Ainsi nous voyons que le Sahara est destiné à jouer un rôle très important dans la civilisation de l’Afrique, grâce aux avantages exceptionnels qu’il possède et qui ont été refusés aux grandes régions désertiques des autres parties du monde, notamment au célèbre désert asiatique du Gobi, le plus vaste après le Sahara, dont je me propose d’entretenir prochainement les lecteurs de la Revue.


P. DE TCHIHATCHEF.

  1. M. le docteur Hayfelder, qui avait accompagné, en qualité de médecin, le général Skobelef de même que le général Annenkof, vient de publier, sous le titre de Transkaspien und seine Eisenbahnen, un ouvrage important sur le chemin de fer entre la Caspienne et Samarkand.

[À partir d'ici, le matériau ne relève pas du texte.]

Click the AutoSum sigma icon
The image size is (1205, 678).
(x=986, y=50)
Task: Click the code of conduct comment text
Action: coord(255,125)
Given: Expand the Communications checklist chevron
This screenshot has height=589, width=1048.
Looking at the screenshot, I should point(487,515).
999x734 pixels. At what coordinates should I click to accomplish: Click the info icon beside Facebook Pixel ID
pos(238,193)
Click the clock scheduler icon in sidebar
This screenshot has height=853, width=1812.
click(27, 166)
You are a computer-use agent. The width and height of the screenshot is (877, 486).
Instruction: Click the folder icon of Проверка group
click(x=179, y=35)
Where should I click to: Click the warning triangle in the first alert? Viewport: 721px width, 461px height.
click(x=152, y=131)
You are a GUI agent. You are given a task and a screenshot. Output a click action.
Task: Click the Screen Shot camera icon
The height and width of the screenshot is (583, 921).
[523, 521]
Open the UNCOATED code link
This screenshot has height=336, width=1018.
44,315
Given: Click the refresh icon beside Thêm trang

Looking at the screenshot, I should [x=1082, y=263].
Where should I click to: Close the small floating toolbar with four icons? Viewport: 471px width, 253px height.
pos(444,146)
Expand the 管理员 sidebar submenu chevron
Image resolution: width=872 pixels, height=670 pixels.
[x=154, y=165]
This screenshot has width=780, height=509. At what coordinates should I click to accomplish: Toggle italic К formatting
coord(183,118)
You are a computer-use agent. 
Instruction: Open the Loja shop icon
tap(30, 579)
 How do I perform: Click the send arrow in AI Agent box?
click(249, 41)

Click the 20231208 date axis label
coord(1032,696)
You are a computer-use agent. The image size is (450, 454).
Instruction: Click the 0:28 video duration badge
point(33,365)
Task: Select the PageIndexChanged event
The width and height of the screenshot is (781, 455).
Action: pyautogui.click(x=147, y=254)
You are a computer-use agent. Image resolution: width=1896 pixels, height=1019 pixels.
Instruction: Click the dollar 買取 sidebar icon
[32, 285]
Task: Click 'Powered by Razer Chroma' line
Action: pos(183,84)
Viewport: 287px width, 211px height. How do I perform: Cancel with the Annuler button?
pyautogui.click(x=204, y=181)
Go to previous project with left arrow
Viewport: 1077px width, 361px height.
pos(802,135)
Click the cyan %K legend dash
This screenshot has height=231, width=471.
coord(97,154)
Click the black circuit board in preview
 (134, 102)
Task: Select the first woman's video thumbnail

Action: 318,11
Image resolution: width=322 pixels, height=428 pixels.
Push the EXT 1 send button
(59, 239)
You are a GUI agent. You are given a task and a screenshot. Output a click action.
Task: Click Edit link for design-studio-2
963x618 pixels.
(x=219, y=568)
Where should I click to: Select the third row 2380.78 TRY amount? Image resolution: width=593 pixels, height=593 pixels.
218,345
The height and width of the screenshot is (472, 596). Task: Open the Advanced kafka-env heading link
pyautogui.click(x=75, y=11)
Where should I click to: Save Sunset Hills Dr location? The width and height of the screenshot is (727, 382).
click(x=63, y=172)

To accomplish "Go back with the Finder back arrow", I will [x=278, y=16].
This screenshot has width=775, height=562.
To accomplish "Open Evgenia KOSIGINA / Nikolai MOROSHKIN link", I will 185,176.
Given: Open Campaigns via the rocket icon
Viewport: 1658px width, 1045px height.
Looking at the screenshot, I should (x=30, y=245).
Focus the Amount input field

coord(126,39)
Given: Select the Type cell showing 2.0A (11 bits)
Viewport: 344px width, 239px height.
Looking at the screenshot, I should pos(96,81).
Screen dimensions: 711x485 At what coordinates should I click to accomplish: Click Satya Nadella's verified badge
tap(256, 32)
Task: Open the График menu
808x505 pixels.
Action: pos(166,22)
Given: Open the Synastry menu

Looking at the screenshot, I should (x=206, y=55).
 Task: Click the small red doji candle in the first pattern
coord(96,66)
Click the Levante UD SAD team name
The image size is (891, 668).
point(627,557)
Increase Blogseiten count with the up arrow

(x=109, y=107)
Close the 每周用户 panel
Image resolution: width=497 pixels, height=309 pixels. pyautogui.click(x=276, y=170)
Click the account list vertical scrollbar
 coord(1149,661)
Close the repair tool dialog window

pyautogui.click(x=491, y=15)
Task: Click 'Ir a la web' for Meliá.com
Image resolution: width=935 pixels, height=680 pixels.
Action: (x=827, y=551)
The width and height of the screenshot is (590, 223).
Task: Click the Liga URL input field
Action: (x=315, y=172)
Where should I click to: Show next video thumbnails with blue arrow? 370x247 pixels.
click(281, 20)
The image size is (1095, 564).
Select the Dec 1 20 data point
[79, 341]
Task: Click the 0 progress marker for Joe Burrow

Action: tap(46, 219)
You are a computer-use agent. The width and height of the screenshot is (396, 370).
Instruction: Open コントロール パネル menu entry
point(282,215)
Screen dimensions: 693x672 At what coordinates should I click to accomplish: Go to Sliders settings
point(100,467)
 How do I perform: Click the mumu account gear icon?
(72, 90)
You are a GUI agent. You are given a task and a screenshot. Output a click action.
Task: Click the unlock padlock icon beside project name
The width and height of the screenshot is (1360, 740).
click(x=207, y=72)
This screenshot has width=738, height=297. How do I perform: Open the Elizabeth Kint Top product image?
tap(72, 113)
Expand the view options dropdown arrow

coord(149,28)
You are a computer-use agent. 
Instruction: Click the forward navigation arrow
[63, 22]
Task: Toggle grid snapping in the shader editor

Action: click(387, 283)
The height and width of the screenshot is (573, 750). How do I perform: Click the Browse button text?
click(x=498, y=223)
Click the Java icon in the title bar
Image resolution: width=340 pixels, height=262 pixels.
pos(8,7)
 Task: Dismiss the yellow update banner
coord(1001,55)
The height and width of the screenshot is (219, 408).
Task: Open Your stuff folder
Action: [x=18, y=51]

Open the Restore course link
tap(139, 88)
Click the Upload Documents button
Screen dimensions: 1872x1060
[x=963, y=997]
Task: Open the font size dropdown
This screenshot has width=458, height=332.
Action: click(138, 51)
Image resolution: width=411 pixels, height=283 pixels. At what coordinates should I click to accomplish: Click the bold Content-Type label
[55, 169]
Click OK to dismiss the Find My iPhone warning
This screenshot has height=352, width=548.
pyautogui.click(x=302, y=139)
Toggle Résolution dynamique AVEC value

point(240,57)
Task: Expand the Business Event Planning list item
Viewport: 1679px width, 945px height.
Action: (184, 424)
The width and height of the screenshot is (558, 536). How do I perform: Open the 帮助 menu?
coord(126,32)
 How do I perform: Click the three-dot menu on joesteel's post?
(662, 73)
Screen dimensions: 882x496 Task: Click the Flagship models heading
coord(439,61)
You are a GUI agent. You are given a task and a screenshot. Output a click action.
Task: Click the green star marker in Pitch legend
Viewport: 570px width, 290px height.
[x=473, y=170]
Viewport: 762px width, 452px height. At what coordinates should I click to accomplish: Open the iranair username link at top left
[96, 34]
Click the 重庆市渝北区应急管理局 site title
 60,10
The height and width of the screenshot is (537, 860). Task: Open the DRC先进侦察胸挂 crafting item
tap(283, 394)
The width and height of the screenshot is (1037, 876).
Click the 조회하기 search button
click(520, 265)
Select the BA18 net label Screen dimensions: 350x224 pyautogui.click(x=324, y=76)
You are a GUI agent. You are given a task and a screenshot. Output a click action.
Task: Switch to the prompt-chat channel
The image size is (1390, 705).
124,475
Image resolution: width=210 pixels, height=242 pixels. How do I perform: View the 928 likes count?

Ce travail permet d’établir un parallèle intéressant sous ce rapport entre le Sahara et l’Asie centrale, parallèle éminemment favorable au Sahara, car il en résulte que ce dernier est loin d’offrir les prodigieuses difficultés qu’ont eues à combattre les Russes dans une contrée non-seulement ensevelie sous des sables mouvans et privée d’eau, mais encore exposée à toutes les rigueurs d’un climat extrême, puisque les chaleurs estivales y rivalisent avec celles de l’Afrique, tandis que la température hivernale y descend quelquefois à 20 degrés au-dessous de zéro. Et cependant, malgré tous ces obstacles, les frais de cette étonnante opération ont été si peu considérables que le kilomètre n’est revenu qu’à 32.000 roubles (64,000 francs en évaluant le rouble à 2 francs). Le docteur Hayfelder attribue ce fait curieux, d’une part, à la rapidité de la construction, puisqu’on n’a mis que deux années à franchir une ligne de plus de 1,000 kilomètres, et, d’autre part, à la modicité du salaire des ouvriers, qui se contentent de 0 fr. 20 à 0 fr. 30 par jour. Or, dans le désert du Sahara, les Arabes ne se montreraient guère plus exigeans.